Exercise goal: Update the part of the data that opens with the line containing "Given: Click the" and closes with the line containing "Looking at the", replacing "Zoom tool" with "Zoom button" and leaving everything else unchanged. Leave the pictures out of your answer.

Data provided:

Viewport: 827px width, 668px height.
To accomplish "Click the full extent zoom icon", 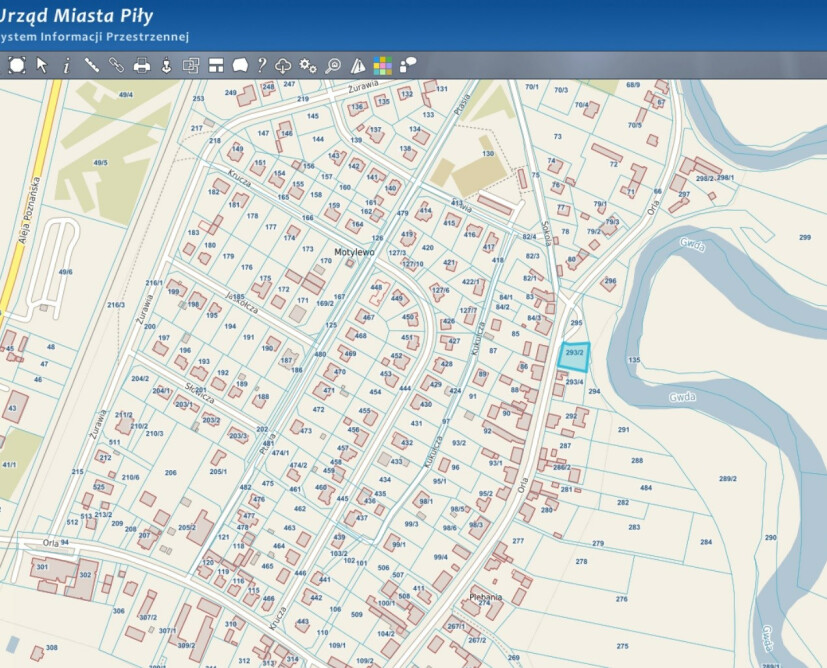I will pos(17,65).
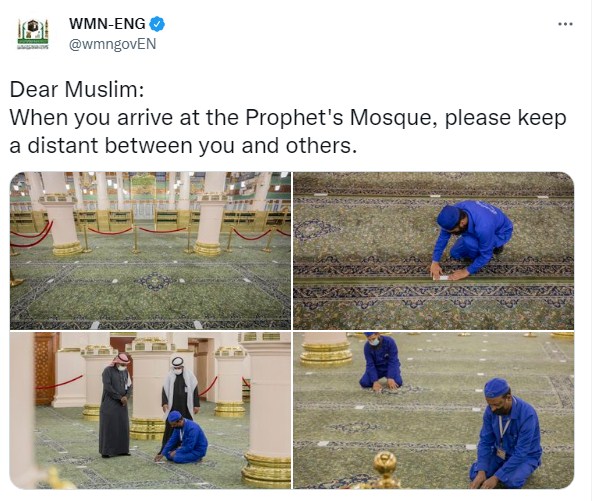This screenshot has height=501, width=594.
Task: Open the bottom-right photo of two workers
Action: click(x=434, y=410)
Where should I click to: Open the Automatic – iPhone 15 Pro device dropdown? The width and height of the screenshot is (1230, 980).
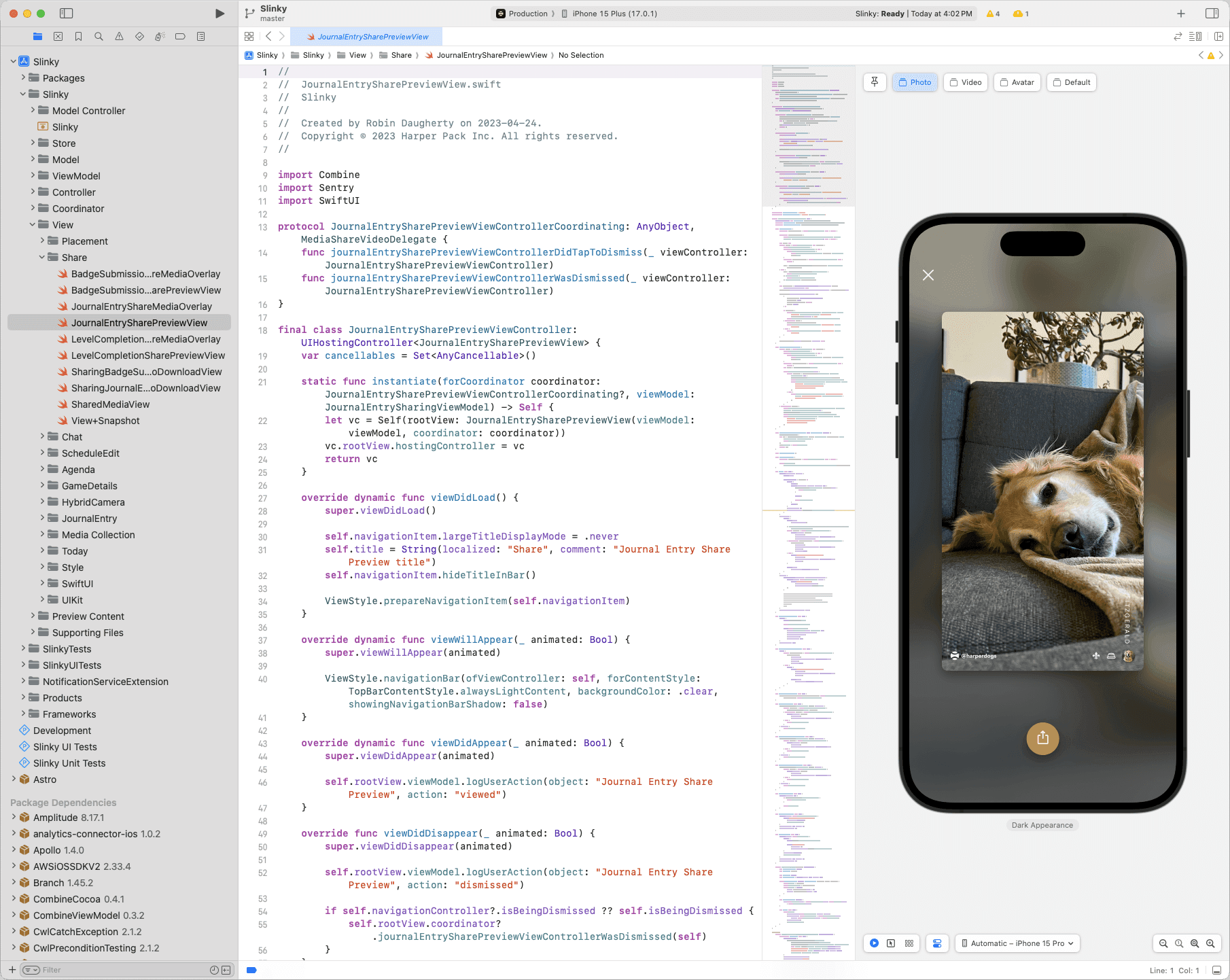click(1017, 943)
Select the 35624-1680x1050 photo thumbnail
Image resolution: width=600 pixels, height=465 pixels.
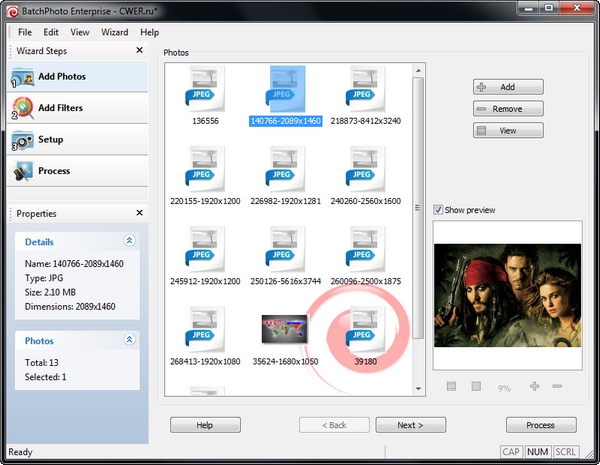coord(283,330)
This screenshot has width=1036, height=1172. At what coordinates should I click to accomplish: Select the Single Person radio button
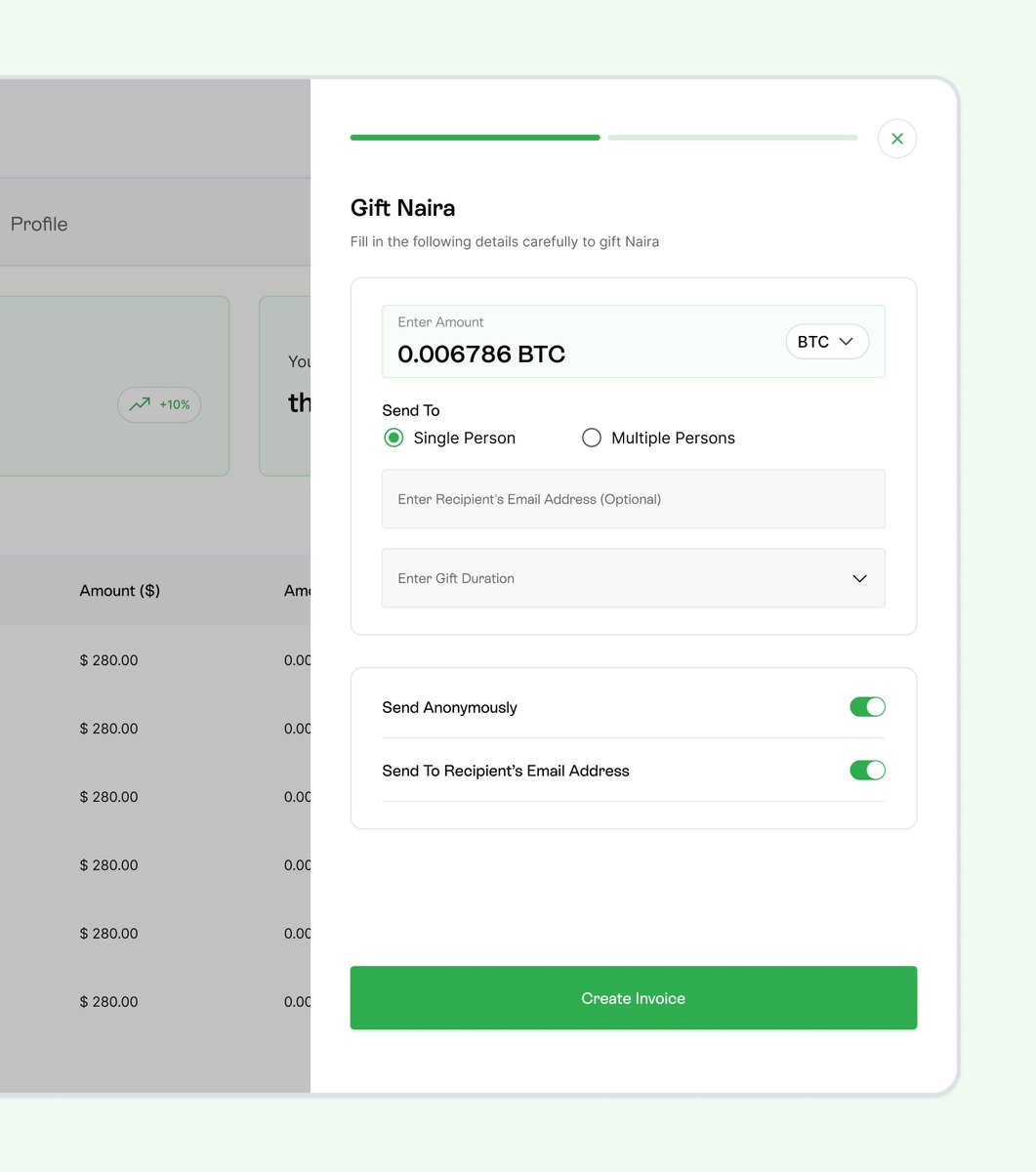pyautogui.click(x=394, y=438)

* * *

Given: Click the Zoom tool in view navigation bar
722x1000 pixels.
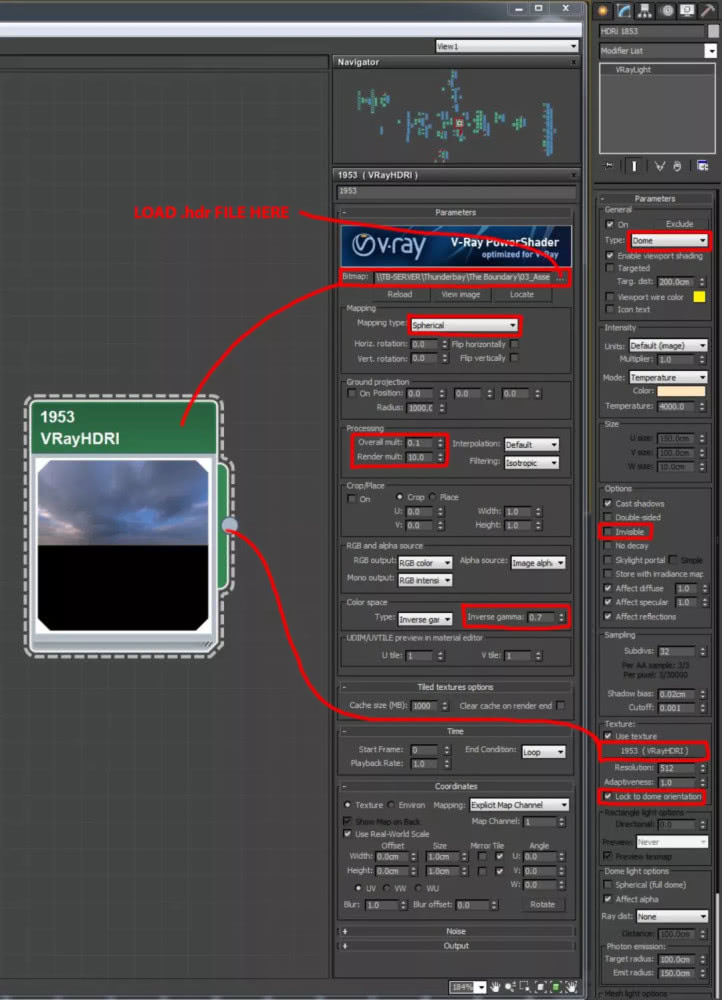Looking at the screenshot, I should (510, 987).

Answer to this exercise:
Given: Click the Zoom button in view navigation bar
722x1000 pixels.
Looking at the screenshot, I should (510, 987).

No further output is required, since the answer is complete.